Do I have to plot this graph first in order to approximate the value of x1
Thank you so much, sir !

 

[Ray Vickson]

Hi, guys, I have a questions to ask you about Newton's Method.
I knew that Newton's Method was used to estimate the true value of the root of the real number by analysis the graph of that particular function, but I just wonder that do I have to plot the graph of the function everytime I want to use Newton's method, my understanding was 'yes', I think that ploting the graph help me to know "what value" will be used to be x1 or the approximate answer I was looking for, I'm I right or wrong ?

suppose the problem wants me to find x intersect of f(x) = x^7-1000 by using Newton's Method

Do I have to plot this graph first in order to approximate the value of x1
Thank you so much, sir !

No, usually plotting is out of the question. For example, some optimization codes may apply Newton's Method as subroutines, but cannot look at plots because they are inanimate computer programs. For certain classes of functions, we know that Newton will always work, starting from any point; for other types of functions, we know that Newton can fail spectacularly if the wrong initial point is chosen. Usually, computer codes do not apply "pure" Newton, but rather, a form of "safeguarded Newton", that tries to guard against failure. These are safer, but slower than pure Newton methods.

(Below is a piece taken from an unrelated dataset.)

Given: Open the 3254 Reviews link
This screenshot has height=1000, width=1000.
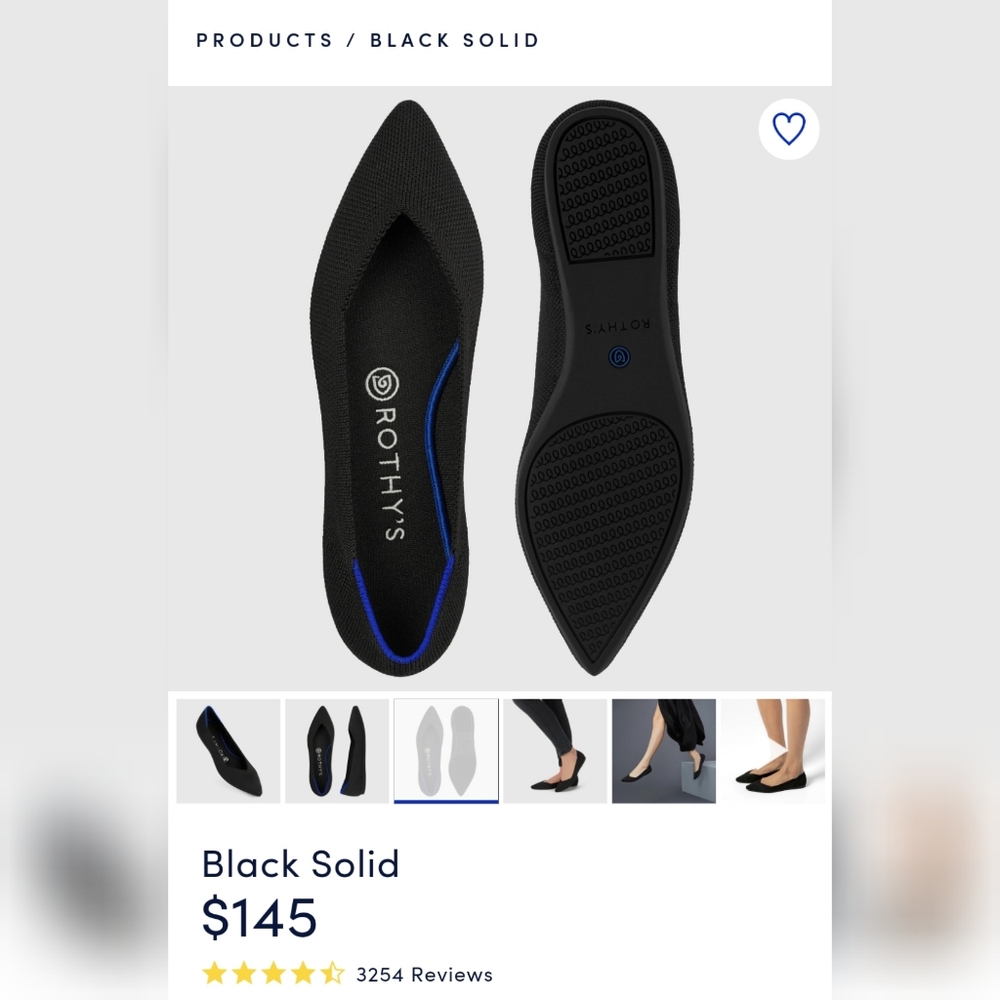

However, when solving problems one-by-one manually (although using software to assist you) a plot is usually advisable.

Your example function f(x) = x^7-1000 is "strictly convex", at least in the interval x >= 0, so as long as roundoff errors do not give you negative x values, you should get rapid convergence from *any* positive starting point (try it and see).

RGV

 

[gungun8799]

Thank you very very much Mr.Ray, your post helps me a lot...^_^